Sustainable Development Hope or Hoax?
Suffolk Humanists at the Friends Meeting House, Colchester, on 16th February 2006. Report of a talk by Jules Pretty, FRSA, FIBiol, Professor of Environment & Society at theUniversity of Essex, by Peter Davidson
Professor Prettys talk was on sustainable development. He began by focusing on the general theme of human development, then assessing what the world looks like now, and trying to get a balance about how things might change, not only over a long period of time, but over the next forty years or so. In his view, there are some crises, such as oil shortages and rising sea levels, that are current or imminent, and that must be addressed as a matter of urgency, regardless of arguments over whether the cause is human behaviour.
For five million years, humankind was a species of hunter-gatherers and remained so until only 100,000 years ago, when we started co-operating in bigger settlements.
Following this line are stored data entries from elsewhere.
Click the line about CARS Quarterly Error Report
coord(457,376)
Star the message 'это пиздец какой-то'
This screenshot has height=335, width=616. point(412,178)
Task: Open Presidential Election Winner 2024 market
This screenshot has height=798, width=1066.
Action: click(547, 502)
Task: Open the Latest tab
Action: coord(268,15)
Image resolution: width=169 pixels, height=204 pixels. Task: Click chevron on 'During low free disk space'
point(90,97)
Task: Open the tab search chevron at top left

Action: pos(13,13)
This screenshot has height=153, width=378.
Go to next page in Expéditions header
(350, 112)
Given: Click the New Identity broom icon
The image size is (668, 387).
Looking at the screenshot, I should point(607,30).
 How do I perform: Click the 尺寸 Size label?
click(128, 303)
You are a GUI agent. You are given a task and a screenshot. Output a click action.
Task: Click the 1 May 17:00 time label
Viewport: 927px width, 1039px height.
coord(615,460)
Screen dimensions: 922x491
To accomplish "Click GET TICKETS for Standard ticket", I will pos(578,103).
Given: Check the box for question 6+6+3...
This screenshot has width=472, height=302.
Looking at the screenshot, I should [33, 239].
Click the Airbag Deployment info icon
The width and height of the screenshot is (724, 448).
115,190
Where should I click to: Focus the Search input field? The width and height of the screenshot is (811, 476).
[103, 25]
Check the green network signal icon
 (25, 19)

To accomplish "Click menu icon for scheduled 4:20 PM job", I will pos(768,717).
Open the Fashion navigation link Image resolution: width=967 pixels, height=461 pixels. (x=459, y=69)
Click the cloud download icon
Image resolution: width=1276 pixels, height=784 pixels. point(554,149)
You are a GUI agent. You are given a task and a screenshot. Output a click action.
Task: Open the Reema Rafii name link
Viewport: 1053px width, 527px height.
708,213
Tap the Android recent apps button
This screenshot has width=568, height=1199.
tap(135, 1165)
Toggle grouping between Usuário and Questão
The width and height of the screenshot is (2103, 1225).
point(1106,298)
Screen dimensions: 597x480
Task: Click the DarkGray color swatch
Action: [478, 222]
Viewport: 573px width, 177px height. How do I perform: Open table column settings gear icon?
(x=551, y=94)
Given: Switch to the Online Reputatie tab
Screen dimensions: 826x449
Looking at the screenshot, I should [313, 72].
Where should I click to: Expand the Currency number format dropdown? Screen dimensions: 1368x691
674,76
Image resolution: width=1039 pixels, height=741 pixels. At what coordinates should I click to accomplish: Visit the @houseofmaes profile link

These grew to bigger groupings or civilisations with recognisable cities appearing, such as Babylon and Ur in Mesopotamia, now part of Iraq. These evolved to what might be termed mega-cities in the present. However, the modern industrial age began only six to eight human generations ago, compared with the 300,000 generations that preceded it. If we were to fit the last five million years into one week, the industrial age would be represented by the last three seconds. Our experience of an industrial environment, rather than an agricultural or hunter-gatherer environment, is very recent.
So how has human evolution shaped us, and how are we now shaping the environment?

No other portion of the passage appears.